The workers in the industrial and economic system raised in the history are adjacent to machinery gears. Their conception as subjects is overshadowed by the circumstances that surround them. They seek to obtain what is necessary to live by means of their work, while the capitalist wishes to accumulate and increase his wealth, partly thanks to the surplus originated by the application of labor power. In such a way that the workers become fetishes. Marx speaks of this phenomenon in his work “Capital” where he explains how the world of produces is opposed to human in mercantilist societies. When a certain product is spoken in the West, it is customary to assign certain qualities, as if it had a personality, and rarely is discussed or thought of its manufacturing. It seems that the relationship between labor and the product is nonexistent. In the end, manpower sells itself as another tool and objects acquire social properties, that is, things acquire a subjective state and subjects assume themselves as commodity-things.
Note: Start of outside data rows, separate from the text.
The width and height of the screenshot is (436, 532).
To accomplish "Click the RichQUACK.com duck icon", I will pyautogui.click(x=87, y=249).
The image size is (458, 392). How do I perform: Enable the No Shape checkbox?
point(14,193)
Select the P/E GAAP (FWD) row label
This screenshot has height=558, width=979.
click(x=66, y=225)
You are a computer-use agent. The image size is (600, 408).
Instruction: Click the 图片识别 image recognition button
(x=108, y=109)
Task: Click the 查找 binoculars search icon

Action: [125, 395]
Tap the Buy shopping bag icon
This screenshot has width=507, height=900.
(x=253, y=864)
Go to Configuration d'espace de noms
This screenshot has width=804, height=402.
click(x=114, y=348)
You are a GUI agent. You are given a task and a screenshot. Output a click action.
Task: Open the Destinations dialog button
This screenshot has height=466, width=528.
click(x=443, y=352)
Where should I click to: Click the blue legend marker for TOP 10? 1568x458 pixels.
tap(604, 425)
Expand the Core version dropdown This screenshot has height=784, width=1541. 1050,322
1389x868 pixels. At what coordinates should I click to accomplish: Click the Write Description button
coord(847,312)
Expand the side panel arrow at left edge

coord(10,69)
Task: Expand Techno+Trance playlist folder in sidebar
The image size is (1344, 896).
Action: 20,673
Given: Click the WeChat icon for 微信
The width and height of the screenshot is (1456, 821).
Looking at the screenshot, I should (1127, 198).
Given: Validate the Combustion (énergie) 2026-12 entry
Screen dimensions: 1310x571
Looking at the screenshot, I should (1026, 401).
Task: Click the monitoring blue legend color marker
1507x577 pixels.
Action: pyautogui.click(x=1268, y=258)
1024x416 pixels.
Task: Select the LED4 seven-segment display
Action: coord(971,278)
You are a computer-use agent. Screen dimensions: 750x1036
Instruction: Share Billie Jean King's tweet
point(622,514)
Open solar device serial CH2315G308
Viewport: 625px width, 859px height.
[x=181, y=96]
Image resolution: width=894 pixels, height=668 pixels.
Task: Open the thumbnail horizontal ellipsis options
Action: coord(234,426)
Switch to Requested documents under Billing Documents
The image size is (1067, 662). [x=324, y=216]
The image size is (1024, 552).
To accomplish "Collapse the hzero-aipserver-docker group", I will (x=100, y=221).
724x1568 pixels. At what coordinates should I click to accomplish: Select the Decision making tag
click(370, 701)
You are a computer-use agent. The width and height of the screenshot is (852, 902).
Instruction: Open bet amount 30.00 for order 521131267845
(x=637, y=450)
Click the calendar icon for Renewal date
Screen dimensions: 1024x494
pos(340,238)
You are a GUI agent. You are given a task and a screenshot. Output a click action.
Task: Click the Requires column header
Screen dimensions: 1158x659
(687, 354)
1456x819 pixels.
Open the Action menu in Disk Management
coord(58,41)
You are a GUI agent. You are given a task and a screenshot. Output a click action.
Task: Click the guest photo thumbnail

It is probably convenient to talk about merchandise, products or selling oneself to an organization, because that is how the truth is disguised and the relations of power and exploitation become mere ghosts. In the film there is an obvious metaphor related to this because the main character is inside the machine, consolidating the gear that makes the whole system work. In such a way that human relationships seem to be veiled by relations with objects.

We can also a see clear projection of the Taylorism and Fordism approaches in their maximum expression through the absolute elimination of unproductive times and chain production. In the factory there are the chronometers that determine the precise duration of each task and the delimitation of the work in mass production processes is appreciated. All this leads to the alienation of employees in the work process, as the profits of the product are not shared with the employees.